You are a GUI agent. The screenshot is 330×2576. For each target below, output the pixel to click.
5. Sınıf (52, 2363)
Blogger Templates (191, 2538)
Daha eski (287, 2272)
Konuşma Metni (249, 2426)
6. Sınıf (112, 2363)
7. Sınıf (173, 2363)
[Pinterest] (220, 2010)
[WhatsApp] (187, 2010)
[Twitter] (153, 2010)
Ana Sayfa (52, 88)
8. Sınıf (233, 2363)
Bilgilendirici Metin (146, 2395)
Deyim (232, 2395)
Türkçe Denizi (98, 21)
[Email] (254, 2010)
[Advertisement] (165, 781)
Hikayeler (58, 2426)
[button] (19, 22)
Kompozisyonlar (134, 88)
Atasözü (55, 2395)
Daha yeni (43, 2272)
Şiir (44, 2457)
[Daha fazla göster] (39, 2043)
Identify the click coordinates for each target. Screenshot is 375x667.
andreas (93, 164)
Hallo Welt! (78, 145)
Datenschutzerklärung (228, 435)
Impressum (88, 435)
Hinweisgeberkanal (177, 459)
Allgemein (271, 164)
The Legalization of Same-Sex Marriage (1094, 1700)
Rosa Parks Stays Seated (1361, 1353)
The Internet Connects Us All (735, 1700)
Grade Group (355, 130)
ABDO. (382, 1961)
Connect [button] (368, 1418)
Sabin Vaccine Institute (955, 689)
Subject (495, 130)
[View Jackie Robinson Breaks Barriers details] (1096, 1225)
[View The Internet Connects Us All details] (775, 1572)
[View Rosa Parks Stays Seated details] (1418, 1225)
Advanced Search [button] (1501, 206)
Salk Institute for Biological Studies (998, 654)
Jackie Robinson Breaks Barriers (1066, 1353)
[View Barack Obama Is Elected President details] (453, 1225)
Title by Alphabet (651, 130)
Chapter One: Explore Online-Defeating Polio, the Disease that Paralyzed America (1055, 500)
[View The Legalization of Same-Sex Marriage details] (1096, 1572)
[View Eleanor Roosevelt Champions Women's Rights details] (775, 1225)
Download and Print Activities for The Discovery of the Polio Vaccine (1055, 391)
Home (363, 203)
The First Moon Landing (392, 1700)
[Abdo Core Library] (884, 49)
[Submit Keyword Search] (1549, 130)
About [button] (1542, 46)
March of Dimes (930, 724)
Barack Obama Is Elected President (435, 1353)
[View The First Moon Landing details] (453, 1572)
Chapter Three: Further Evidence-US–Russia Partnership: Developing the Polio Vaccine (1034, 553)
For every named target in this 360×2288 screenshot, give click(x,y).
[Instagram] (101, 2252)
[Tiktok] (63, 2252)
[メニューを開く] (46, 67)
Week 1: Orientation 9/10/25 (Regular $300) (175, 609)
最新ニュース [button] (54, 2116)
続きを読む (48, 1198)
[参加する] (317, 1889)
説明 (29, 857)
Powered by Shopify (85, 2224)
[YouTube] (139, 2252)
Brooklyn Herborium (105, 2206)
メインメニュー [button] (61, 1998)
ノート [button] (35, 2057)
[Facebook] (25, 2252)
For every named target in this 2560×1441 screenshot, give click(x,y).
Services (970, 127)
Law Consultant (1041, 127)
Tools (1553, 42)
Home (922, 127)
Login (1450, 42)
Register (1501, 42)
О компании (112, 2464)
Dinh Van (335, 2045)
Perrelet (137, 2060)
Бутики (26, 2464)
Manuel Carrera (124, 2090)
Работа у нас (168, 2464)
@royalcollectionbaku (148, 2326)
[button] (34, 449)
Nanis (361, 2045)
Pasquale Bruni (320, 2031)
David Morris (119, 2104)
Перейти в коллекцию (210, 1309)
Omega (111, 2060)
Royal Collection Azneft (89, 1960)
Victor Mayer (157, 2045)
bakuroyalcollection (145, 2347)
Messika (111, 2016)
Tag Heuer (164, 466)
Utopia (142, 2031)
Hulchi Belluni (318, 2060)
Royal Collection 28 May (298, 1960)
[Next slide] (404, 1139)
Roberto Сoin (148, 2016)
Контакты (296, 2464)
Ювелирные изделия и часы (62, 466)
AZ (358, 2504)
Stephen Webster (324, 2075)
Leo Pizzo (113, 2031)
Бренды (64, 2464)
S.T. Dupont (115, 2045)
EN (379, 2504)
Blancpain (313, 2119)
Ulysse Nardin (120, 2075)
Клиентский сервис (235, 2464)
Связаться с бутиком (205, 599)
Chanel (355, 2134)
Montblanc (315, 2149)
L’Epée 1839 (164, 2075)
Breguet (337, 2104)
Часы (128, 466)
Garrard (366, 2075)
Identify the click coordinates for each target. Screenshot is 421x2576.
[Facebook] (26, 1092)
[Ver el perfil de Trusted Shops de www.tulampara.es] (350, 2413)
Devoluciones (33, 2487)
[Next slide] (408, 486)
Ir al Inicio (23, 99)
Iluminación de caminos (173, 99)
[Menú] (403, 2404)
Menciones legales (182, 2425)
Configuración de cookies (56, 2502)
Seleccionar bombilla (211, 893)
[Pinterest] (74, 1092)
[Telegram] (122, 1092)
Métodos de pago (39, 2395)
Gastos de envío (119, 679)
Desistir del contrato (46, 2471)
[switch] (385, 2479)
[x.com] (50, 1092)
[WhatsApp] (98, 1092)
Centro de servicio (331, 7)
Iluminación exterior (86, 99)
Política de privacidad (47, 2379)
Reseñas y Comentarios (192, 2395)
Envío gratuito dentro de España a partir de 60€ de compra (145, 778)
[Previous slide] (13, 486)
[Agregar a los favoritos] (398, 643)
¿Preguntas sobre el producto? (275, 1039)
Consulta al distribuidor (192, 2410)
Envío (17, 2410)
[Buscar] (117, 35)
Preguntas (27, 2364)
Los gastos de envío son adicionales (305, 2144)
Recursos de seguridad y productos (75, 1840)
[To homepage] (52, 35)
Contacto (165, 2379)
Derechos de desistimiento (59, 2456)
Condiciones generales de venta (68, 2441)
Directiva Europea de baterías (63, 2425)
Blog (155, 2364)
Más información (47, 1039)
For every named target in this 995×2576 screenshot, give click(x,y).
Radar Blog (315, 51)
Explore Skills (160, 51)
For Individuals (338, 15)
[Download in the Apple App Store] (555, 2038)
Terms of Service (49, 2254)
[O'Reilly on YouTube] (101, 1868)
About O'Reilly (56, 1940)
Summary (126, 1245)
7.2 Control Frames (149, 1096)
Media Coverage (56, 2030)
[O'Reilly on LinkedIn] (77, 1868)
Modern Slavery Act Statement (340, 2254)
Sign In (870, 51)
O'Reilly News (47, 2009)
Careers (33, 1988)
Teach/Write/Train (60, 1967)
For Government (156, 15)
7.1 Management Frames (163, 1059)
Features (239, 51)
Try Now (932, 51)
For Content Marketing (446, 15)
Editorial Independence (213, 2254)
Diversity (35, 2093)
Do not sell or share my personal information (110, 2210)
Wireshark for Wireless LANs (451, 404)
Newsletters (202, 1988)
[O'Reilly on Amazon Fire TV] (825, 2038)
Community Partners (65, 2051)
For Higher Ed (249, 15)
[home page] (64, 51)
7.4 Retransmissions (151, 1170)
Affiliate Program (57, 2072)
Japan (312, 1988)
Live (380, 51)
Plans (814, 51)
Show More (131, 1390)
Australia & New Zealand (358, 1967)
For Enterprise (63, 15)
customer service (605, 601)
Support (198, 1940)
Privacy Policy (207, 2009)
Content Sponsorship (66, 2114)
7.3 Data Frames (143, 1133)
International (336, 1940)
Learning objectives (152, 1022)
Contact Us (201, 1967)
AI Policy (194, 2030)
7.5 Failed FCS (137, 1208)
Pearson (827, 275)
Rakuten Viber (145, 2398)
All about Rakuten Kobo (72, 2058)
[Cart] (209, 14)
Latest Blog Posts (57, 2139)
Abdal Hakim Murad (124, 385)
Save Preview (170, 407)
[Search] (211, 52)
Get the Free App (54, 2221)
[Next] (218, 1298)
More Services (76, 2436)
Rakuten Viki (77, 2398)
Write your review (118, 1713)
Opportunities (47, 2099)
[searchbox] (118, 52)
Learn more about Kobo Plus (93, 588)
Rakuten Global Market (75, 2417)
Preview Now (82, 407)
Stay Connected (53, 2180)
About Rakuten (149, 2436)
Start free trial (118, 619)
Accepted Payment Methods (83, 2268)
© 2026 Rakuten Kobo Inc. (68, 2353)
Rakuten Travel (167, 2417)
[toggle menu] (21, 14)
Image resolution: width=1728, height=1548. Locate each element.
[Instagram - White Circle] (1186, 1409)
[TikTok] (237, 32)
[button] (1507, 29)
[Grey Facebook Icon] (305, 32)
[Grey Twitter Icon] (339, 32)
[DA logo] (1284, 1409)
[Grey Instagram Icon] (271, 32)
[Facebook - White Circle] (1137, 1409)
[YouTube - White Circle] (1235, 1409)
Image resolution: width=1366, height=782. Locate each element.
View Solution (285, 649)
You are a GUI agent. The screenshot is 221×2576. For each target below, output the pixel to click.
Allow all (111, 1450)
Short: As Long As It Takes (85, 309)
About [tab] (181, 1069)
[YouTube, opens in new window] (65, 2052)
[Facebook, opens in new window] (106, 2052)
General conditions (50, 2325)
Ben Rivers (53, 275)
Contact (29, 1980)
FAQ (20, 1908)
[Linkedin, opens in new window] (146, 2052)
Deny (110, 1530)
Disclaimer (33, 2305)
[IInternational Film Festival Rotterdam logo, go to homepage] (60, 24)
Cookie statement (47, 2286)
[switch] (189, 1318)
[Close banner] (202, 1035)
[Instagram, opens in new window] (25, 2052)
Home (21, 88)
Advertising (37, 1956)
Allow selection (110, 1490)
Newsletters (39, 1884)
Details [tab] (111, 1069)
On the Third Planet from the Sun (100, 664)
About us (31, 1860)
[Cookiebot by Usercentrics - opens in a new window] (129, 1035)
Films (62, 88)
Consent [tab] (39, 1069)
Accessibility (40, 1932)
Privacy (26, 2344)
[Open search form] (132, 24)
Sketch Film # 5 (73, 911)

○ ○ ○ ○ ○ ○ ○

Copy out precisely the lines from the line with "Бутики (26, 2464)" to the line with "Configuración de cookies (56, 2502)" in the material above, including those two lines and omitting all the rest.

#### [Solution for this task]
Бутики (26, 2464)
Manuel Carrera (124, 2090)
Работа у нас (168, 2464)
@royalcollectionbaku (148, 2326)
[button] (34, 449)
Nanis (361, 2045)
Pasquale Bruni (320, 2031)
David Morris (119, 2104)
Перейти в коллекцию (210, 1309)
Omega (111, 2060)
Royal Collection Azneft (89, 1960)
Victor Mayer (157, 2045)
bakuroyalcollection (145, 2347)
Messika (111, 2016)
Tag Heuer (164, 466)
Utopia (142, 2031)
Hulchi Belluni (318, 2060)
Royal Collection 28 May (298, 1960)
[Next slide] (404, 1139)
Roberto Сoin (148, 2016)
Контакты (296, 2464)
Ювелирные изделия и часы (62, 466)
AZ (358, 2504)
Stephen Webster (324, 2075)
Leo Pizzo (113, 2031)
Бренды (64, 2464)
S.T. Dupont (115, 2045)
EN (379, 2504)
Blancpain (313, 2119)
Ulysse Nardin (120, 2075)
Клиентский сервис (235, 2464)
Связаться с бутиком (205, 599)
Chanel (355, 2134)
Montblanc (315, 2149)
L’Epée 1839 (164, 2075)
Breguet (337, 2104)
Часы (128, 466)
Garrard (366, 2075)
Identify the click coordinates for each target. Screenshot is 421x2576.
[Facebook] (26, 1092)
[Ver el perfil de Trusted Shops de www.tulampara.es] (350, 2413)
Devoluciones (33, 2487)
[Next slide] (408, 486)
Ir al Inicio (23, 99)
Iluminación de caminos (173, 99)
[Menú] (403, 2404)
Menciones legales (182, 2425)
Configuración de cookies (56, 2502)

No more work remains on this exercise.